Multiple award-winning author Meg Rosoff has written an adorable story for middle graders about a family in trouble rescued by a very smart dog named McTavish.
The Peachey family goes into crisis mode when Ma Peachey decides to stop being a mother, declaring:
“I give up. No more cooking and cleaning and finding lost keys. No more keeping track of your appointments and nagging you to clean up your rooms. No more boring, thankless jobs. I quit. . . . I’m tired of having to shout at everyone to wake up, go to bed, put away the laundry, say please, say thank you, clear the dishes, stop fighting. . . . So yes, you could say I’ve resigned. For now anyway. I am taking time out to pursue peace and quiet. From now on, the only person I am in charge of is me.”
And Ma Peachey thereafter did yoga all day.
The house became a mess and the family ate frozen dinners or take-out meals. They had no clean clothes and wouldn’t have been able to find them if they did:
“There was a great deal more squabbling and a great deal more squalor.”
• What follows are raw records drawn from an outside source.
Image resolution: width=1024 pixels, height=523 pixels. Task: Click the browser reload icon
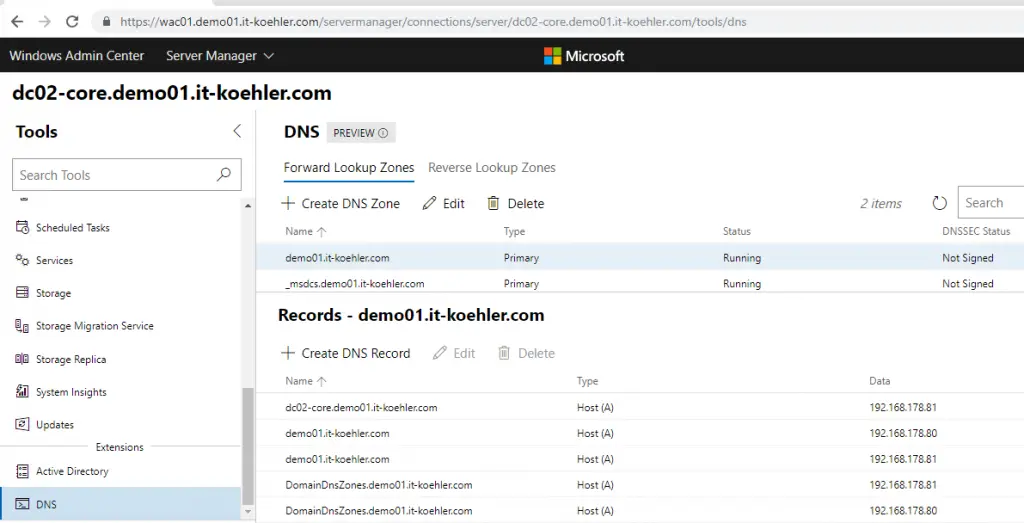coord(72,21)
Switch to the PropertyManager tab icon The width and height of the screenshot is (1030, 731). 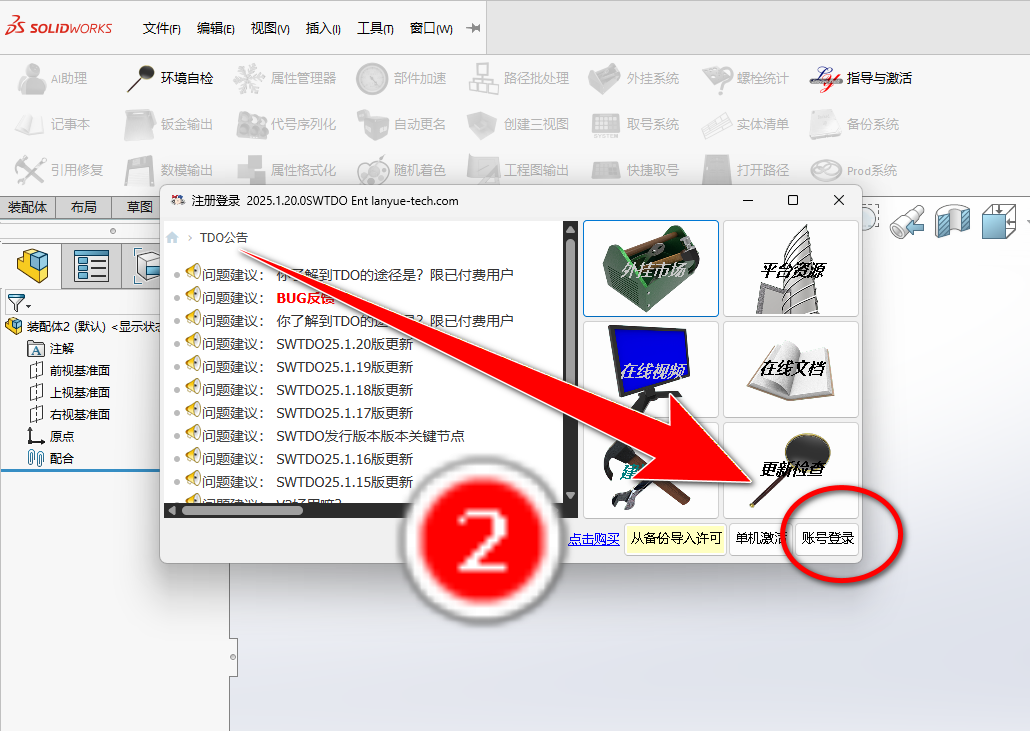point(91,267)
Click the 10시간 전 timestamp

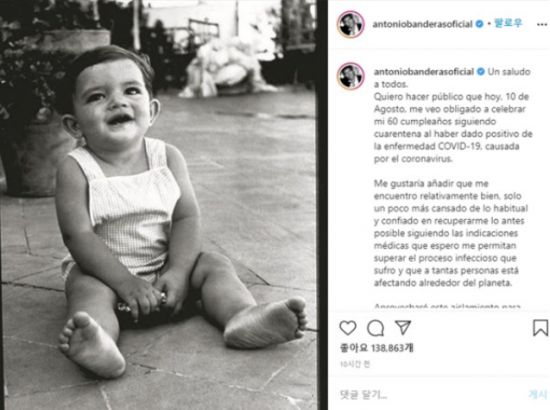pyautogui.click(x=355, y=364)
Betty, not yet 9, announced she was feeling “lost, lonesome, and lacking in love.” She proposed they get a dog. They went to the shelter, and Betty picked out McTavish.
McTavish was a “psychological mastermind.” He could see the Peachey family was in trouble, and McTavish mused about what to do:
“He knew that humans were an inferior race, but their foolishness never ceased to amaze him. Why? he thought. Why can’t they think for themselves?”
McTavish would have to do the thinking for them. He came up with three plans to get the Peacheys back on track, and of course, his plans worked brilliantly. He concluded:
“As with most humans, all they’d needed was training, combined with common sense and discipline. Despite their early lack of promise, McTavish felt certain that the Peacheys would turn out fine.”
The book includes intermittent illustrations by Grace Easton.
Evaluation: This is a delightful story, and as a welcome side feature, may get children to think about the nature of stereotypical family and gender roles, as well as give them an appreciation for all that is done for them by their parents.